Due to the difference in density between blood vessels and brain parenchyma, we believe the structural discontinuities caused by the presence of blood vessels in the brain may create mechanical stress points for brain tissue surrounding the vasculature. Characterizing the damage to the brain’s vasculature can provide insight to the contribution of blood vessels to the pathology of repetitive TBI.

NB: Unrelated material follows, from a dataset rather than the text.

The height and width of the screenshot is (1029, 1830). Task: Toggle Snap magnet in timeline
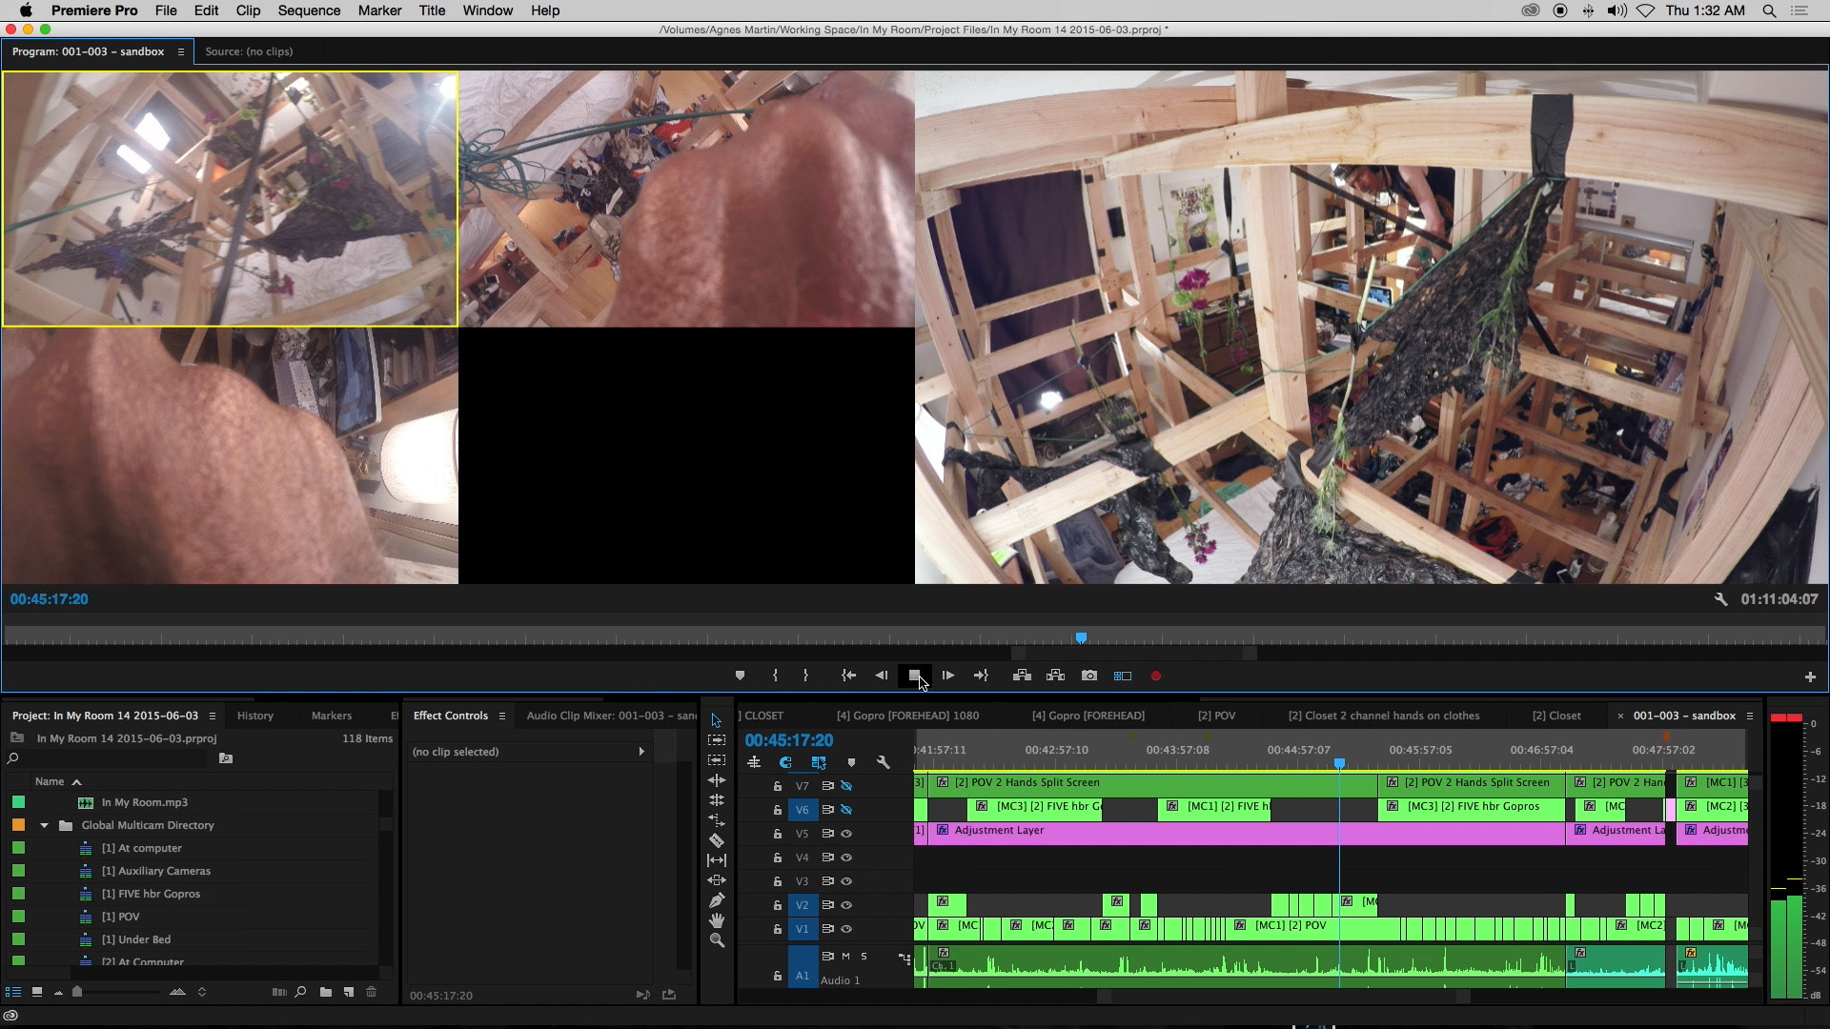coord(785,762)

We define the junctions between blood vessels and surrounding brain tissue as the perivascular domain. We further suggest that the neural cells surrounding blood vessels in perivascular domains are most vulnerable to damage post-TBI, specifically to cell membrane permeability.

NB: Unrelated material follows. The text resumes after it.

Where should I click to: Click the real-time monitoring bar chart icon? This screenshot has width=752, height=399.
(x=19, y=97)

The objective of our study was to determine whether neurons in perivascular domains, or physically near mid-sized blood vessels, are preferentially vulnerable to plasma membrane damage following repetitive TBI.
Our main takeaway from this project was the novel semi-automated platform we developed to define perivascular zones and to identify blood vessels and permeabilized neurons. With this platform, we conclude that timing between repetitive injuries may be a mediating variable in neuronal susceptibility within perivascular zones, and we want to continue looking into these results with future experiments that will allow us to study the pathophysiology of TBI more in-depth. Applying this research to understanding TBI pathology could inform new ways to treat repetitive TBI in the future.